By Adam Oldfield, head of sales and account management, Phoebus Software Limited
Back in the early days, the press and commentators would have us believe it was no better than PPI for the likely complaints and rogue behaviours.
2021 was a record year for this market segment with a nearly 25% annual rise to £4.8bn. Whilst this is a significant increase many market commentators consider this to be a fraction of where the market is likely to reach with some estimates as high as £20bn.
If you consider our ageing demographic with over 65s equating to around 25% of our population by 2043, as well as the fact that three quarters of those aged 55 plus own their own home outright, this £20bn figure is not that difficult to comprehend.
Clearly this sector of the market, like many others, has matured and morphed from where it began with a few simple basis products. Today, there are more than 700 differing options for customers and brokers to select from.
As well as product proliferation the reasons for people taking out these structured products has also increased. Home improvements are still the largest percentage (about 35%), but like the rest of the population, the need to raise capital also covers:
- Rising cost of living
- Pay off other debts
- Pay off mortgage
- Help family (Bank of Mum and Dad)
- Cover medical costs
With property wealth at over £3.8 trillion today for those over 50 years of age, this continued growth of the market will undoubtedly carry on. So what does that mean for brokers, lenders, funders and technology providers already in this space or seeking to have ‘a slice of the pie’ as the market grows?
Starting with funding, given the long-term nature of these products there is a very long and growing list of funders already active in equity release with others seeking to enter. The high availability of funding in this sector is another ensured (currently) shot of adrenaline to fuel the growth going forward.
From a broker perspective, given the ageing population and rise in older customers seeking out these products more brokers are seeking qualifications so they can advise on later life lending.

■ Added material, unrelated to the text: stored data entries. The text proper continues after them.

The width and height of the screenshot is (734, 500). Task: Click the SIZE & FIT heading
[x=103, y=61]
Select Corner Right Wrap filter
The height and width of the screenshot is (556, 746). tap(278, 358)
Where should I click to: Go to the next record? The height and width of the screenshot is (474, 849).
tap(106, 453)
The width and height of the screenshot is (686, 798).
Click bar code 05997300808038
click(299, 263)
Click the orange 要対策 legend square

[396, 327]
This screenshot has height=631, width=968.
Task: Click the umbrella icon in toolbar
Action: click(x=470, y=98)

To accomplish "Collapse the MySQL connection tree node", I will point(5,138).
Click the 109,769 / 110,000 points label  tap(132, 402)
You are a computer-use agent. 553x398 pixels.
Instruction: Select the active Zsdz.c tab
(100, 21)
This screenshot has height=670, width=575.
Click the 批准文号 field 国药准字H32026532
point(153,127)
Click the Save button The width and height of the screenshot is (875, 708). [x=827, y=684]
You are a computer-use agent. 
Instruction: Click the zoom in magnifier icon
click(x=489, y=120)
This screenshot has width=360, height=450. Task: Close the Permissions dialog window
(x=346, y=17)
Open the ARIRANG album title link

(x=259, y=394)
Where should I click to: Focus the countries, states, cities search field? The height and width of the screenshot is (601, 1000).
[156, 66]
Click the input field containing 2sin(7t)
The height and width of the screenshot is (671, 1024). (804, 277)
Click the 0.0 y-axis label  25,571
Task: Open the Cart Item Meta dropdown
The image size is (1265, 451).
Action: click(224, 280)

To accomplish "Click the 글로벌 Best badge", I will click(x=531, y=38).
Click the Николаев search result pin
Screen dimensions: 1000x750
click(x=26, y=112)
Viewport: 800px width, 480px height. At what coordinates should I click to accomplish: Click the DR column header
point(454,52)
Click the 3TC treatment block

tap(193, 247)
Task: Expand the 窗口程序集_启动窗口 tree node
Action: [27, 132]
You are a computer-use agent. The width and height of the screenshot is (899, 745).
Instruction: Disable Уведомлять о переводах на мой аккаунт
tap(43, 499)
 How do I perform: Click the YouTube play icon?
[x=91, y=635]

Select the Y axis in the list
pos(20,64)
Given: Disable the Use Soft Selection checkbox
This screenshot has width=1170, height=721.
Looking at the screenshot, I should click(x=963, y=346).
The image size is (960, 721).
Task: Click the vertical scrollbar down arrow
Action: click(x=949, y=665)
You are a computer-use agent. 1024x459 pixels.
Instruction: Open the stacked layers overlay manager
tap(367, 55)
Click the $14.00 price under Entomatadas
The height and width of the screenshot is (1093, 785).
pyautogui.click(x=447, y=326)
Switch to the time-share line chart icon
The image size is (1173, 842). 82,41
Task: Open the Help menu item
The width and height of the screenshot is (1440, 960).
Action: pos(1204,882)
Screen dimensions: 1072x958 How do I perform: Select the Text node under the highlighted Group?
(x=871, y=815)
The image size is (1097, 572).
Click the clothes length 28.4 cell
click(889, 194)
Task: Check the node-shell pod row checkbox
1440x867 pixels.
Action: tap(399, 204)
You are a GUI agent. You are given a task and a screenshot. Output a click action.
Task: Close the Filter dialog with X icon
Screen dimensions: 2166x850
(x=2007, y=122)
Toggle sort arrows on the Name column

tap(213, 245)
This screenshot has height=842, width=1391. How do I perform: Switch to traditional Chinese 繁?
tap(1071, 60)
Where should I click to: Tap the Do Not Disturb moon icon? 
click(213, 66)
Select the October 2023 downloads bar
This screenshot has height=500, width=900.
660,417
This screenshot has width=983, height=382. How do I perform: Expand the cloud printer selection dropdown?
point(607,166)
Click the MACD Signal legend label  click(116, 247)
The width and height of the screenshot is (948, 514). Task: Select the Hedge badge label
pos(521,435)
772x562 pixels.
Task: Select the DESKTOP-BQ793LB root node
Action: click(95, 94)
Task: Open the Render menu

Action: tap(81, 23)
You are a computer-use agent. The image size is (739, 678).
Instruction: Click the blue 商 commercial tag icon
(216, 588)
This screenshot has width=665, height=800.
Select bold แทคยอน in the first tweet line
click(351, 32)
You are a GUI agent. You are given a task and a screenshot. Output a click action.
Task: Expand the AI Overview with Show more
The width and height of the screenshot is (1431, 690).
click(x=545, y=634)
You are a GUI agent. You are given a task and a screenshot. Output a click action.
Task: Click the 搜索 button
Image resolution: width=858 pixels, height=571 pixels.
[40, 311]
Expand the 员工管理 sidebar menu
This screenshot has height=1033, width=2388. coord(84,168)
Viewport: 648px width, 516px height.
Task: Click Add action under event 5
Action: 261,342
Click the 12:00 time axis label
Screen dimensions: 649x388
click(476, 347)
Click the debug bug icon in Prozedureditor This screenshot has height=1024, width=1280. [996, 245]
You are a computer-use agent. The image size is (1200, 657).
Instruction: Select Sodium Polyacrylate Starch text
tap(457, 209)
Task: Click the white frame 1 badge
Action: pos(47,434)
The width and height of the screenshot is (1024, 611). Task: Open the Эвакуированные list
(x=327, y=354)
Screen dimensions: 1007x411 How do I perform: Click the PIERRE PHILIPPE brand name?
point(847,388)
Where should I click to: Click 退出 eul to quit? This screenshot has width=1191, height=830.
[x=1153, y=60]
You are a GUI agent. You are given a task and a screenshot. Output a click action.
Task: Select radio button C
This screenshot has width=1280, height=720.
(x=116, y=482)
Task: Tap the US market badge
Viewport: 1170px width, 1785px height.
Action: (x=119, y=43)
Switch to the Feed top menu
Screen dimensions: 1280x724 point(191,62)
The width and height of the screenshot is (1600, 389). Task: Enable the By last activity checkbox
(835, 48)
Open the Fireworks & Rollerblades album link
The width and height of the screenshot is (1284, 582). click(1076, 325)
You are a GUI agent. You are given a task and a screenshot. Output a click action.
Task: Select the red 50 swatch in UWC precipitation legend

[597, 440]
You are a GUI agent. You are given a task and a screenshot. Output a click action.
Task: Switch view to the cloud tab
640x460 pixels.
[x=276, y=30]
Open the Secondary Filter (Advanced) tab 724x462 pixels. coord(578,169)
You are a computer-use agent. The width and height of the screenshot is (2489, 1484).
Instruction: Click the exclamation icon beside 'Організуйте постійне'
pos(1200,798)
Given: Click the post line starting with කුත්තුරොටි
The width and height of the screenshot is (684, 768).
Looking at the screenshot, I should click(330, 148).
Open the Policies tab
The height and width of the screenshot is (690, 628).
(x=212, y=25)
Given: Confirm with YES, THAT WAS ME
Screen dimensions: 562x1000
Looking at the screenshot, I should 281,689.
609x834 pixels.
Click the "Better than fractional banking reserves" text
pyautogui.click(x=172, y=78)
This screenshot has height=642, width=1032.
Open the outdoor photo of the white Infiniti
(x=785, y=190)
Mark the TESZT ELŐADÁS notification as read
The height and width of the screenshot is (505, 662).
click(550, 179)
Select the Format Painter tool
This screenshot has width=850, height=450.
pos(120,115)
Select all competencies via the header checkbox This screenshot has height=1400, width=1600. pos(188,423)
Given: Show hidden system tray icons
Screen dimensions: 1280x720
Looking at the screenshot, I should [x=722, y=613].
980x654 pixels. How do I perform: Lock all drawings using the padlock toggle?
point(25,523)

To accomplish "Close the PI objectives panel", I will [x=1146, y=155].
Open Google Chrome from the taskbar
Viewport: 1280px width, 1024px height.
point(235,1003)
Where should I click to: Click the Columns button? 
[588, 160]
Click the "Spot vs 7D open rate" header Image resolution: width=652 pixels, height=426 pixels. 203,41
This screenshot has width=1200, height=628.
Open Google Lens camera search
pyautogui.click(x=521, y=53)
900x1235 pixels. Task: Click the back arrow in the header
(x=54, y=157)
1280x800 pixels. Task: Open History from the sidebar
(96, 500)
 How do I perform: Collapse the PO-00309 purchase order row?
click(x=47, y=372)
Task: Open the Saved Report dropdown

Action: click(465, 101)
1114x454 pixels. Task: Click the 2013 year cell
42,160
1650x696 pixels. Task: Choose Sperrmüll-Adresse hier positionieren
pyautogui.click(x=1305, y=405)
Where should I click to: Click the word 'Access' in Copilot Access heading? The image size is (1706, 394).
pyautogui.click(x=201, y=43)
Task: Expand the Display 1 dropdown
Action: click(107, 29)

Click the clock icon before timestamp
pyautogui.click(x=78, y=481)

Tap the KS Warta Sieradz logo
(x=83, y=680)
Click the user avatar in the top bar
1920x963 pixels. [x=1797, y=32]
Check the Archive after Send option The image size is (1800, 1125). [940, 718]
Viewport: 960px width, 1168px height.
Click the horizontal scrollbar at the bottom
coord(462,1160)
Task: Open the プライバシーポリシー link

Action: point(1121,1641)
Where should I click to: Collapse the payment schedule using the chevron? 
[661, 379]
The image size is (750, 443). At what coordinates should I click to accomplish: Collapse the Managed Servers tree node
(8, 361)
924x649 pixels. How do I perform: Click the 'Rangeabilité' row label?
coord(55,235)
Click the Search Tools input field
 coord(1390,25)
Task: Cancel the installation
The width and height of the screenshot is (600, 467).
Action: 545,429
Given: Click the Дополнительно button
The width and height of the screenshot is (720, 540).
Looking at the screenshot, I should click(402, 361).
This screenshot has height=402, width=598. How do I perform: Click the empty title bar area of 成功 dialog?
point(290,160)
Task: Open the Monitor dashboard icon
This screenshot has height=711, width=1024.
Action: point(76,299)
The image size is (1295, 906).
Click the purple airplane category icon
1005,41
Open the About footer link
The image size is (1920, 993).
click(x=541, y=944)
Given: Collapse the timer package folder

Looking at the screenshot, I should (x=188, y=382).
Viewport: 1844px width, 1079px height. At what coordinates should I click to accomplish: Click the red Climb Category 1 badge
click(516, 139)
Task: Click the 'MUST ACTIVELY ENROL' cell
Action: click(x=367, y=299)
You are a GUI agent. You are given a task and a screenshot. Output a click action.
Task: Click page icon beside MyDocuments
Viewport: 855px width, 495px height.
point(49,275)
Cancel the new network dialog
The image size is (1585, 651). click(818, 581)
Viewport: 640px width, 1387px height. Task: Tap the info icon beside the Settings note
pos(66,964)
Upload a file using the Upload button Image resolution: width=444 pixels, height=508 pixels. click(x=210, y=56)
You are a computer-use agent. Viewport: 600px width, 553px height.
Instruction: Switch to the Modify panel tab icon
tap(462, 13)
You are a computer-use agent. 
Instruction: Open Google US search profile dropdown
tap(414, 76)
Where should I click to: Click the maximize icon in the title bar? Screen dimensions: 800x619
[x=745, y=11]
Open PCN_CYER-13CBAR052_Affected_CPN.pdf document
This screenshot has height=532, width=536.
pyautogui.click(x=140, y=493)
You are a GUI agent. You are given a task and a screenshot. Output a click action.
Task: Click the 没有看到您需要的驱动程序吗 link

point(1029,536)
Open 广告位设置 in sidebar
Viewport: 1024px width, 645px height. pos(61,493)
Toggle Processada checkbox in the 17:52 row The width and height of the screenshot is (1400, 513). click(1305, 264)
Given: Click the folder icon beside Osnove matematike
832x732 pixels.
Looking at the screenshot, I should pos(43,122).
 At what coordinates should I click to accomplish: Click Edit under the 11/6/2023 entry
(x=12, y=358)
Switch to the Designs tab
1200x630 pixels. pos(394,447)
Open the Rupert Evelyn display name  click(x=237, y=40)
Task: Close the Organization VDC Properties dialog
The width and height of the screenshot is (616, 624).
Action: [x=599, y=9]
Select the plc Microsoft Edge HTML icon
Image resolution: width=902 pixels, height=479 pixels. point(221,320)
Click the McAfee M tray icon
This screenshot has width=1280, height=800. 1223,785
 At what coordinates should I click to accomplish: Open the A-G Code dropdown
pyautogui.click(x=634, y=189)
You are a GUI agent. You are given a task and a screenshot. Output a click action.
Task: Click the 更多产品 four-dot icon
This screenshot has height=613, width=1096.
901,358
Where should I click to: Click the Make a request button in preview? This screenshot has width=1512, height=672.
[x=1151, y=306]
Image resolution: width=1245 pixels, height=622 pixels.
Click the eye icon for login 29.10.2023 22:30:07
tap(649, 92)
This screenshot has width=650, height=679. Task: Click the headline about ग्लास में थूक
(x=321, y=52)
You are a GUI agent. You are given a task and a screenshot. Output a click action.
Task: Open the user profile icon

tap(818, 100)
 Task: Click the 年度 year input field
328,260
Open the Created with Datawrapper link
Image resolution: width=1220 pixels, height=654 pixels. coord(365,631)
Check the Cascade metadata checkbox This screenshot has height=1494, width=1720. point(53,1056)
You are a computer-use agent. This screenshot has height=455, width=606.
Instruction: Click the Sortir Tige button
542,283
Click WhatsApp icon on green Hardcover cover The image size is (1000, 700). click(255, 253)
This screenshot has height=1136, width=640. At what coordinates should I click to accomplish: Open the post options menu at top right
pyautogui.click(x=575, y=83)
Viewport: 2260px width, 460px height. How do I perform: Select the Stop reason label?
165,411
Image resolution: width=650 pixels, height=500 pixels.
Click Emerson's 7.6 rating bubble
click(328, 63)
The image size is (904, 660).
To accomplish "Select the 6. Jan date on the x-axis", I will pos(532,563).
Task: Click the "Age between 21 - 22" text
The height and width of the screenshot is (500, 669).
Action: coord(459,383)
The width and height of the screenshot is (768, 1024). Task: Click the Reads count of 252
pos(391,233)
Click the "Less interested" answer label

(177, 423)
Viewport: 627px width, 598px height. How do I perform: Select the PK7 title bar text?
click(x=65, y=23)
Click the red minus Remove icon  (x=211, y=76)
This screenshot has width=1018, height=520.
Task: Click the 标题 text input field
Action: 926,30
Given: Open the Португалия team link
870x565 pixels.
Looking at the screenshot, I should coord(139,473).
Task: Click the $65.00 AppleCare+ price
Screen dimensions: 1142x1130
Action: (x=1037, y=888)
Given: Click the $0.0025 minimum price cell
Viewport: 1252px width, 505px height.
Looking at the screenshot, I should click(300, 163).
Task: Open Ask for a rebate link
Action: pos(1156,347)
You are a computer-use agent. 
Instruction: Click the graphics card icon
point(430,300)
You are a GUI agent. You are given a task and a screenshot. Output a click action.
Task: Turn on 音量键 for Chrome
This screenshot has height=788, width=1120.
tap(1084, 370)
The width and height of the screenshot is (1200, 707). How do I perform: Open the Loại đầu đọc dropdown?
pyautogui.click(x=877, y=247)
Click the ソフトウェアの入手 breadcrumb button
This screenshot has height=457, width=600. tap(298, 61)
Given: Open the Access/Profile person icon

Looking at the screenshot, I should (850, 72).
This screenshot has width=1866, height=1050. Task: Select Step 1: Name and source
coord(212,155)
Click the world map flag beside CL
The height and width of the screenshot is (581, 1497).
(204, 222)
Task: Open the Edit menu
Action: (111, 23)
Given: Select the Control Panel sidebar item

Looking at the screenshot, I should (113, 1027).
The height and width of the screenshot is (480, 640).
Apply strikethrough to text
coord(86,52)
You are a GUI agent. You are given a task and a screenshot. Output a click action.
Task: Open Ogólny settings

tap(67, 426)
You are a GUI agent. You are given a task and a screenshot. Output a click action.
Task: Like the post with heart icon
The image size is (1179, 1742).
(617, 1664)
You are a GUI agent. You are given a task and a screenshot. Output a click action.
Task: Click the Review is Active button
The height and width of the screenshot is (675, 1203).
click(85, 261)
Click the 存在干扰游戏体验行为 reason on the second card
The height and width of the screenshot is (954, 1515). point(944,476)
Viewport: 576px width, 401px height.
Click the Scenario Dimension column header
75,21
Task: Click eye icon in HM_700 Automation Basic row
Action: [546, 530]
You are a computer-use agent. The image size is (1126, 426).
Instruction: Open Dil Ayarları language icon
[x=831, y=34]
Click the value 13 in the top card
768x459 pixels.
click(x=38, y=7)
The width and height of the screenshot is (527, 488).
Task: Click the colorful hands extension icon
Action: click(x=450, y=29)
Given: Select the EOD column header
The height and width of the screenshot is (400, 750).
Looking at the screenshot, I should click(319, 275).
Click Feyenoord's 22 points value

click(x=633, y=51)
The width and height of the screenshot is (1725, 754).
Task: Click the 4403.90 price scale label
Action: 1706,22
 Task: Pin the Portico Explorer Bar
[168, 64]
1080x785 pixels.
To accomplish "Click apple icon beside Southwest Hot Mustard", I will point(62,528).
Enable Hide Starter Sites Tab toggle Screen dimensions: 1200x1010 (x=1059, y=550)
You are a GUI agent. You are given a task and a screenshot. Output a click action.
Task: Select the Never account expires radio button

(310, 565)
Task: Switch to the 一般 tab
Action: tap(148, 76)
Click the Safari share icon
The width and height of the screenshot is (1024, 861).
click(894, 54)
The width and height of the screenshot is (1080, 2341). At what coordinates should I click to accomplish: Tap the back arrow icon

Not to mention the very healthy proc fees versus those of a traditional mortgage.
With regards to the lenders themselves, those incumbents have, as above, continued to invest in the capability, product range, technology, customer experience and engagement approaches. They certainly have a head start on those now seeking to enter. However, with many large lenders with established brands and regional building societies trusted by their local community, later life lending will certainly become a keenly contested segment.
I nearly managed the whole article without a word of caution…. Like all growing segments of our market, growth comes with increased focus from many, including the regulator.
Regulation could get tighter with the FCA’s consumer duty consultation paper on consumer protection in retail financial markets on its second draft. All lenders will need to ensure they and their partner ecosystem are set up to manage growth safely and securely with flexibility to make changes as and when needed. Again, partners and providers that understand the nuances of this market will be key in helping secure long-term stability.